Roma – Mentre covid, post-covid, prospettive economiche preoccupanti monopolizzano l’attenzione, in Italia c’è spazio anche per discutere di riforma elettorale. O meglio: con quale maggioranza parlamentare porre mano a una eventuale (ulteriore) modifica costituzionale per eleggere le due Camere.
Se ne discute a Montecitorio, in commissione Affari costituzionali, dove si fronteggiano due proposte figlie di due schieramenti M5s e Lega ex alleati di governo.
Tutto nasce dalla frequenza con cui da noi negli ultimi anni- fenomeno sicuramente unico in Europa- si è proceduto a modificare il sistema elettorale: dal ’93 a oggi ben quattro riforme. Nel 1993 con il cosiddetto «Mattarellum», nel 2005 con il sistema poi definito «Porcellum», nel 2015 con l’ «Italicum» e infine il cosiddetto «Rosatellum» del 2017-
Ebbene, con l’obiettivo di porre un freno a modifiche elettorali troppo frequenti la proposta di ispirazione pentastellata (primo firmatario Francesco Forciniti seguito da altri sei compagni di partito) interviene sull’art.72 della Costituzione – che prevede “procedure normali” anche per la votazione di per l’approvazione di leggi di natura costituzionale- proponendo che le leggi elettorali siano approvate a maggioranza dei due terzi dei componenti di ciascuna Camera.
La proposta della Lega (primo firmatario Giancarlo Giorgetti, e poi tutti gli altri componenti il gruppo parlamentare) propone invece di introdurre un articolo 59-bis nella Costituzione prevedendo che le norme per l’elezione della Camera e del Senato siano approvate a maggioranza assoluta dei componenti di ciascuna Camera e con votazione a scrutinio palese. Non solo.
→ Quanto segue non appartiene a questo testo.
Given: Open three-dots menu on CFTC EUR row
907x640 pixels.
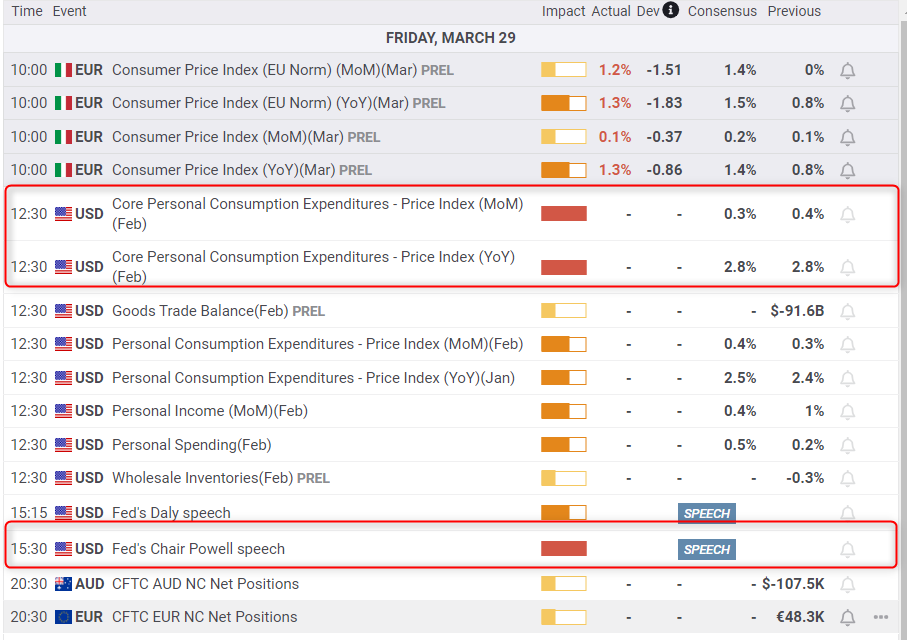Looking at the screenshot, I should [880, 617].
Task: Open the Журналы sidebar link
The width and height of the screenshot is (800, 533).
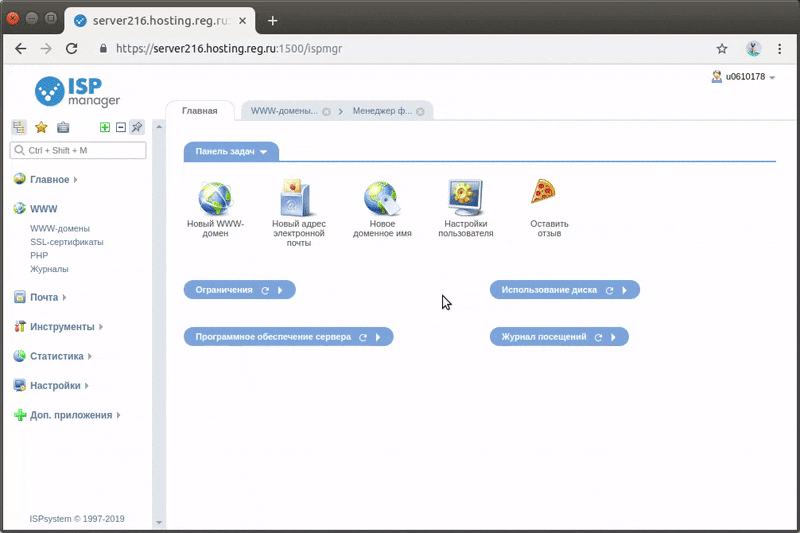Action: pos(49,269)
Le nuove norme si applicano a decorrere dal procedimento di elezione delle Camere della seconda legislatura successiva a quella in cui sono state approvate.
Un confronto che sta marcando il dibattito in commissione, dove da un lato si contesta l’eccessiva maggioranza proposta dai 5 stelle, dall’altro il momento di applicazione delle nuove norme.